▶ [MATERIAL FOR THIS EXERCISE]
—————

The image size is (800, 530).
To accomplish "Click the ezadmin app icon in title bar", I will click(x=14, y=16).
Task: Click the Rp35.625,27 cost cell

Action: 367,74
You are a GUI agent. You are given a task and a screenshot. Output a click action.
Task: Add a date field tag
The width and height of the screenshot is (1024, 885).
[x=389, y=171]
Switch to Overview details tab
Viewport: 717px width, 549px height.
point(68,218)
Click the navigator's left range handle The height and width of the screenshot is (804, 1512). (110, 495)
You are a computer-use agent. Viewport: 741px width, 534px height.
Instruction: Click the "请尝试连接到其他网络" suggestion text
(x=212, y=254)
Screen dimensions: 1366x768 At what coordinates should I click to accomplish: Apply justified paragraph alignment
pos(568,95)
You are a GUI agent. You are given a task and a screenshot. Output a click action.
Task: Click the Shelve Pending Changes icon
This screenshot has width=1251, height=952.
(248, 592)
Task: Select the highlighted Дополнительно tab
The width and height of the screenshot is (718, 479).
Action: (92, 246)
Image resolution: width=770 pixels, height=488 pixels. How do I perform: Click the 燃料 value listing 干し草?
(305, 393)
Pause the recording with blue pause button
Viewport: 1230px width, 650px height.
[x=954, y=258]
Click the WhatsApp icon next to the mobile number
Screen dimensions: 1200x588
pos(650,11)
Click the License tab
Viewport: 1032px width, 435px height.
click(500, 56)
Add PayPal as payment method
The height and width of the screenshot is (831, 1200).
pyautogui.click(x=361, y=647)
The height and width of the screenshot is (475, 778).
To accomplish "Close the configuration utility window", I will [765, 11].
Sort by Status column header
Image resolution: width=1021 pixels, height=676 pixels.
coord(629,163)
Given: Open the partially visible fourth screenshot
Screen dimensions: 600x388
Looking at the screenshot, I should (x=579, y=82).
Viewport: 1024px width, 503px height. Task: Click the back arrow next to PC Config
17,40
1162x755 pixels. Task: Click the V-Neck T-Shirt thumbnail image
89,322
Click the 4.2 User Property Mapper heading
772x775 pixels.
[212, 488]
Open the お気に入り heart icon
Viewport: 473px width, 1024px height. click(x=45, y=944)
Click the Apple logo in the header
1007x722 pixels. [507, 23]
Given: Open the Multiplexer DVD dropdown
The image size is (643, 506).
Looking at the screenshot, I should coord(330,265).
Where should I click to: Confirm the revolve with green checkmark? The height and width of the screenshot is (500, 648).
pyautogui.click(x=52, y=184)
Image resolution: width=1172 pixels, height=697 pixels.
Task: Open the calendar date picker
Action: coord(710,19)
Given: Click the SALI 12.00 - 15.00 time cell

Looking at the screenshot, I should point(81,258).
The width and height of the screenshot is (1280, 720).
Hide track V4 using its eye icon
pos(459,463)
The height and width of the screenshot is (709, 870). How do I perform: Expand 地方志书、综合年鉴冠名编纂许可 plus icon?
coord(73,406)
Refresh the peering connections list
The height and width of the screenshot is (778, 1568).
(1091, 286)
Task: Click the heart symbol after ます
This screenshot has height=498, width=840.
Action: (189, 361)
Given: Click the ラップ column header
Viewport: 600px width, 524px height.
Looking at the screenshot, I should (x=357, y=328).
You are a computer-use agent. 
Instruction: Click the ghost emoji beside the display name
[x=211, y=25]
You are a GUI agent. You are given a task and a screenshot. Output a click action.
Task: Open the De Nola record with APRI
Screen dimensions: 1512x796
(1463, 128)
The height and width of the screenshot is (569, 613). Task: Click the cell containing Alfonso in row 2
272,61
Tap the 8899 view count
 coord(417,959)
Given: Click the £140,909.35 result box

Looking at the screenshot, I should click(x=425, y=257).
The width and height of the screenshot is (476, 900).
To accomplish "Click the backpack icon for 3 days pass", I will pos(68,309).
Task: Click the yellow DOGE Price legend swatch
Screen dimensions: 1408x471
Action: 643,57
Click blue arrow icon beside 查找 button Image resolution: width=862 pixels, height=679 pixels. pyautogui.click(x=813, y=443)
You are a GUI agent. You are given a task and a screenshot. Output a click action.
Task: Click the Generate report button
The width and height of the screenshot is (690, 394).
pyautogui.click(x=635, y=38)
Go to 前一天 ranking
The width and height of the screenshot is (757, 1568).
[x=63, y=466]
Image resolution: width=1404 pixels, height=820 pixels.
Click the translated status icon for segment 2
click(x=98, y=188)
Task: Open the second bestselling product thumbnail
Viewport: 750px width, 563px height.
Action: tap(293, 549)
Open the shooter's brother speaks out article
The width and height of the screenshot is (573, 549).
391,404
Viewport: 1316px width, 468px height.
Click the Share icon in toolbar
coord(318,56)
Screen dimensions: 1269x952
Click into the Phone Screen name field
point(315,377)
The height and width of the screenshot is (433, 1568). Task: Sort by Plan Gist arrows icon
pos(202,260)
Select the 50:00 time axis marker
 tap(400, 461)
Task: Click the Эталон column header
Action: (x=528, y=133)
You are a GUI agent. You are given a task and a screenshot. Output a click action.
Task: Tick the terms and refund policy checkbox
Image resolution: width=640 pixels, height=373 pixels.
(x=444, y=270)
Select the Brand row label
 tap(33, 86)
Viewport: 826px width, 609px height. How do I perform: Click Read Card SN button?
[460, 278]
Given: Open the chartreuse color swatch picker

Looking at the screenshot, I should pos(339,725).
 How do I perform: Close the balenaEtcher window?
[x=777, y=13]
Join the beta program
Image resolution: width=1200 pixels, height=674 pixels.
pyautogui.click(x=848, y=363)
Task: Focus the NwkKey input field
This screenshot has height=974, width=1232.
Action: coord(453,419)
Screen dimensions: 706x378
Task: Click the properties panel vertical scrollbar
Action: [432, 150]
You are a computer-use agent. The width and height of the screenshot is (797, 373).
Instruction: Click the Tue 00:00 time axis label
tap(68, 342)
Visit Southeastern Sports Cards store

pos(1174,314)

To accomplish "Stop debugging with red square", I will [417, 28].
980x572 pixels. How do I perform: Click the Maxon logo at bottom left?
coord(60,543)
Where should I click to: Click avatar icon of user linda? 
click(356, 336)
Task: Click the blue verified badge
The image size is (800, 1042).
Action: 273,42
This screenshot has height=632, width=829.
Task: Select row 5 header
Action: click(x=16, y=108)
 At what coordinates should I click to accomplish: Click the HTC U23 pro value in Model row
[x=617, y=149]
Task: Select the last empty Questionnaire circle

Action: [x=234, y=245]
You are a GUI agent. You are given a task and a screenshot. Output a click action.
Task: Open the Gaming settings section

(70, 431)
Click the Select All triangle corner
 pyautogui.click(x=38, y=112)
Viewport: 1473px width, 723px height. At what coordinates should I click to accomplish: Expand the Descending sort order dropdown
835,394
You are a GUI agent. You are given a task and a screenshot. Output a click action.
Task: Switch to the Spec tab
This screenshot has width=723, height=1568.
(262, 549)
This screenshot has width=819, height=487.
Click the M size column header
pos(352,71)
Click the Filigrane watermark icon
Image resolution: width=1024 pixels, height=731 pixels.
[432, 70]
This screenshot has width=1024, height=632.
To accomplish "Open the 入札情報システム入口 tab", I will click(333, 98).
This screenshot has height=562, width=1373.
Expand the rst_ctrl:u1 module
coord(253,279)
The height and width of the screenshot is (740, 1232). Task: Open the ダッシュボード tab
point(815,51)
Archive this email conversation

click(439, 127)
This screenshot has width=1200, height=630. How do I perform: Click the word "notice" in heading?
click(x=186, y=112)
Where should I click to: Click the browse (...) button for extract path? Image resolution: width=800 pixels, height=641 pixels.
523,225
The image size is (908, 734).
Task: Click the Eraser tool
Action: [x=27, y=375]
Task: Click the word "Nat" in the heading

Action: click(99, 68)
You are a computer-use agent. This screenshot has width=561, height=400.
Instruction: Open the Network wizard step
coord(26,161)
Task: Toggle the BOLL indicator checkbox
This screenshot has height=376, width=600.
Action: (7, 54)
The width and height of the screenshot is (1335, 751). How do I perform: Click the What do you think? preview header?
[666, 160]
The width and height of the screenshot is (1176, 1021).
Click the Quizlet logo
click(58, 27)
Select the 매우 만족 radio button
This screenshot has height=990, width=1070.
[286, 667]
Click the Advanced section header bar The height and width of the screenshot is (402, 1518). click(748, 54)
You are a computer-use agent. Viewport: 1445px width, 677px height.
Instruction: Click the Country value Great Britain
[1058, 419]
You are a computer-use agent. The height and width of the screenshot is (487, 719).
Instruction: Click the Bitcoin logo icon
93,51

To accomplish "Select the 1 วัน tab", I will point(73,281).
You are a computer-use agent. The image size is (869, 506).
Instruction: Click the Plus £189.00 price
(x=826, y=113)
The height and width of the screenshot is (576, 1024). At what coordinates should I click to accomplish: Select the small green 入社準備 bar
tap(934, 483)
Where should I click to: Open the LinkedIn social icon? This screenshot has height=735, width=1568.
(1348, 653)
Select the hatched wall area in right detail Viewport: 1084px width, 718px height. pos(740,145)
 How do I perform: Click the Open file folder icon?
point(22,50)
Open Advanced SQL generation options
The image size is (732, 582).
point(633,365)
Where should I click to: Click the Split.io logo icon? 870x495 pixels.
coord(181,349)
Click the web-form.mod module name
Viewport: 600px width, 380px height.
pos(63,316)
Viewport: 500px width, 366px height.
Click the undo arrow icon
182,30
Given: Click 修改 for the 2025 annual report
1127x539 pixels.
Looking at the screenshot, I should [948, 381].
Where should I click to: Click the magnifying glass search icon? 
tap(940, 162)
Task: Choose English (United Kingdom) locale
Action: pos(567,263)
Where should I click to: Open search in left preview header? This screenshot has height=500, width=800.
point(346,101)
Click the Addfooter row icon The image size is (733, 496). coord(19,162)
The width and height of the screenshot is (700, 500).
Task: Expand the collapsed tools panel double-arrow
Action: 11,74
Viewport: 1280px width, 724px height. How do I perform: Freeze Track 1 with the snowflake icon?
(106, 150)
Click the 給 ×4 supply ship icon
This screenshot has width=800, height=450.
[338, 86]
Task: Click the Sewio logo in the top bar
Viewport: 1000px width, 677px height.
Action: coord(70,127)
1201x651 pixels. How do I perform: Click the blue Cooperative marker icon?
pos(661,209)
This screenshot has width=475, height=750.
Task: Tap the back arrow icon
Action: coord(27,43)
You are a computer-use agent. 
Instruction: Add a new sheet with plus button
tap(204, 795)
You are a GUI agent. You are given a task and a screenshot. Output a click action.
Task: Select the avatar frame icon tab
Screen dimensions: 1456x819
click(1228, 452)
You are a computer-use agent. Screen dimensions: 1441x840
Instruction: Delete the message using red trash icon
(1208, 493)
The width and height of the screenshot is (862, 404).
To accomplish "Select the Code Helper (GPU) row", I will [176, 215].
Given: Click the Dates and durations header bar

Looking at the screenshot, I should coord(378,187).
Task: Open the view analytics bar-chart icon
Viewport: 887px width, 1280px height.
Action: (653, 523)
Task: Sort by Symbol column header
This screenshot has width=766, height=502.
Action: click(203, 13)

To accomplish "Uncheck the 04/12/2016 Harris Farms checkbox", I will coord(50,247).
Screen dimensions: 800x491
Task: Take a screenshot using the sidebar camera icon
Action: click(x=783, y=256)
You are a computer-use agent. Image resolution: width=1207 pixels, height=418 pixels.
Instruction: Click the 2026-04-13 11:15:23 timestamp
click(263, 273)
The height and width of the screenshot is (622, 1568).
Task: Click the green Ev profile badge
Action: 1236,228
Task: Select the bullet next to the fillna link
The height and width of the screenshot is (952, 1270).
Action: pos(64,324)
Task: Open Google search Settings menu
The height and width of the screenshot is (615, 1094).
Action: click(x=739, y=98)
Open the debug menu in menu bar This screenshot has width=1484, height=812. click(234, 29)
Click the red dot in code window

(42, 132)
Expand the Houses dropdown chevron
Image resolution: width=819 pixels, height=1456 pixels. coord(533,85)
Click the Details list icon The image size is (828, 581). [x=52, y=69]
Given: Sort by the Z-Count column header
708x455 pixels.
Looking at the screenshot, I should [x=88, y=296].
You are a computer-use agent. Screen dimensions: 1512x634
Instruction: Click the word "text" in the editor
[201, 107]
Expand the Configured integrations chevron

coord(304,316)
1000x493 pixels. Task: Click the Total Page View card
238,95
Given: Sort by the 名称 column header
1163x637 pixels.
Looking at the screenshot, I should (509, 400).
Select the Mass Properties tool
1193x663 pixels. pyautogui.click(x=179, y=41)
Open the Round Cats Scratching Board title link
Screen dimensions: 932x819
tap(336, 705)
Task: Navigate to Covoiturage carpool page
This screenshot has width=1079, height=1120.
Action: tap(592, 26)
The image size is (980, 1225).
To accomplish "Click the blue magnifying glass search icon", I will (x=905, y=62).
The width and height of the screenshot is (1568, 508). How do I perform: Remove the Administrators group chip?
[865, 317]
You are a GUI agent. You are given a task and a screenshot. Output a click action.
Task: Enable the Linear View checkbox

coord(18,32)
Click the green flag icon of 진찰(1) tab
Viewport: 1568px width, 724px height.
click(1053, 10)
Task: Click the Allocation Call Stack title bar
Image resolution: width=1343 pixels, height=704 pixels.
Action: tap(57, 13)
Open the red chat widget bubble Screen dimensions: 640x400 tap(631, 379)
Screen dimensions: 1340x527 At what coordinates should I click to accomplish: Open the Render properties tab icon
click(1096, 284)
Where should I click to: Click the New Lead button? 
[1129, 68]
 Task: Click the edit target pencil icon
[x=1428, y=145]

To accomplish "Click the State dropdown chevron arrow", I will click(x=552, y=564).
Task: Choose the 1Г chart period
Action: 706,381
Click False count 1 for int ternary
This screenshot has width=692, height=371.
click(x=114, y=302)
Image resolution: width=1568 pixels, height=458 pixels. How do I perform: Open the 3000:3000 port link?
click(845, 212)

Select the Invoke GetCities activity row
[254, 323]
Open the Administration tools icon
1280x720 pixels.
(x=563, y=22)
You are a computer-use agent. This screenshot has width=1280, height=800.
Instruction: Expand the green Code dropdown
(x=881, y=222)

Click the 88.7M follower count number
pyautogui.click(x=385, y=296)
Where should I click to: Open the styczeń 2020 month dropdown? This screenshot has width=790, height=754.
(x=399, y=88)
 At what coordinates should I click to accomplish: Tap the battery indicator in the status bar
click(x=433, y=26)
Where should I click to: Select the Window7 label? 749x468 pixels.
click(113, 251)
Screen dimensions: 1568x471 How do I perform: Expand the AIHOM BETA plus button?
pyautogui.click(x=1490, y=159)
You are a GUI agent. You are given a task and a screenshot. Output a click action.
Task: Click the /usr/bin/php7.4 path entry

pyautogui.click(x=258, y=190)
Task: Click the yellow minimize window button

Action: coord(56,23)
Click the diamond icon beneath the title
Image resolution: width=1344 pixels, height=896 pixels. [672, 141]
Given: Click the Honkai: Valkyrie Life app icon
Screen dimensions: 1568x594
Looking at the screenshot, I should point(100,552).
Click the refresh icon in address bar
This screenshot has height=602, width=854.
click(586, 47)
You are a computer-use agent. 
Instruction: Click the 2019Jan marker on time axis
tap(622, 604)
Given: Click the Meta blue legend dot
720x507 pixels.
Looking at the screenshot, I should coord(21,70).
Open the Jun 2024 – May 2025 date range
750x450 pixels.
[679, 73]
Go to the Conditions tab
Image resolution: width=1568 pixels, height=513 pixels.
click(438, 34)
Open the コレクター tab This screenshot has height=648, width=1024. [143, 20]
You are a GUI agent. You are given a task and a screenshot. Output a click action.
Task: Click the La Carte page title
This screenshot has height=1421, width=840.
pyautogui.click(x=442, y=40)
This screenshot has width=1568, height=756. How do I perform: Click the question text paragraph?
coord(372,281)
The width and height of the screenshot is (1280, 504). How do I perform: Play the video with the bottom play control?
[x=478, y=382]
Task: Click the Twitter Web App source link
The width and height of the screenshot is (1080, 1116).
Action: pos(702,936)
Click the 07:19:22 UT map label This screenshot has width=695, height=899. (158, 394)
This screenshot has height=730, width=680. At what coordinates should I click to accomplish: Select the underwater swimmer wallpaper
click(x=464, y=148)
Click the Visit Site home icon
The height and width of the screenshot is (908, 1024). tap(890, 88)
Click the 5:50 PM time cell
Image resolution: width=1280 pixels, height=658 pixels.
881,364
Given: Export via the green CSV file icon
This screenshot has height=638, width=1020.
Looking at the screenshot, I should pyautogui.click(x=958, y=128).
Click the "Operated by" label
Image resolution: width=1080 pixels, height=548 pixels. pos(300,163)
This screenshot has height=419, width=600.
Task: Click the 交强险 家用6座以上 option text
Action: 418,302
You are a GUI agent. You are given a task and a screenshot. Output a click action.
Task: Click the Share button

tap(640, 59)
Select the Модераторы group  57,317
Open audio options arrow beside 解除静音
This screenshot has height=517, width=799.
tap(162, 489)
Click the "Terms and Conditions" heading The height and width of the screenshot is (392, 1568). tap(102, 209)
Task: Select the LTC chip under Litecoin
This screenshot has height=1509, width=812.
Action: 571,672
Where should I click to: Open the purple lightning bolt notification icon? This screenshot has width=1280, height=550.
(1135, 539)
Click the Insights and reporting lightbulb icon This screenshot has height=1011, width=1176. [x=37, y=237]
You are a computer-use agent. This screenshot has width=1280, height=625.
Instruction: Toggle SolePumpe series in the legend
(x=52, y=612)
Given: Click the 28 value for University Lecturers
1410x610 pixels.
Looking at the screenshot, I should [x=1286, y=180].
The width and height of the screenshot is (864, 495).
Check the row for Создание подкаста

—————

▶ [WHAT IS EXPECTED] Above are the records; repeat exactly the lines from the one holding "Task: Open the De Nola record with APRI" down to the one holding "Click blue arrow", end lines included.

▶ [ANSWER AREA]
Task: Open the De Nola record with APRI
Screen dimensions: 1512x796
(1463, 128)
The height and width of the screenshot is (569, 613). Task: Click the cell containing Alfonso in row 2
272,61
Tap the 8899 view count
 coord(417,959)
Given: Click the £140,909.35 result box

Looking at the screenshot, I should click(x=425, y=257).
The width and height of the screenshot is (476, 900).
To accomplish "Click the backpack icon for 3 days pass", I will pos(68,309).
Task: Click the yellow DOGE Price legend swatch
Screen dimensions: 1408x471
Action: 643,57
Click blue arrow icon beside 查找 button Image resolution: width=862 pixels, height=679 pixels. pyautogui.click(x=813, y=443)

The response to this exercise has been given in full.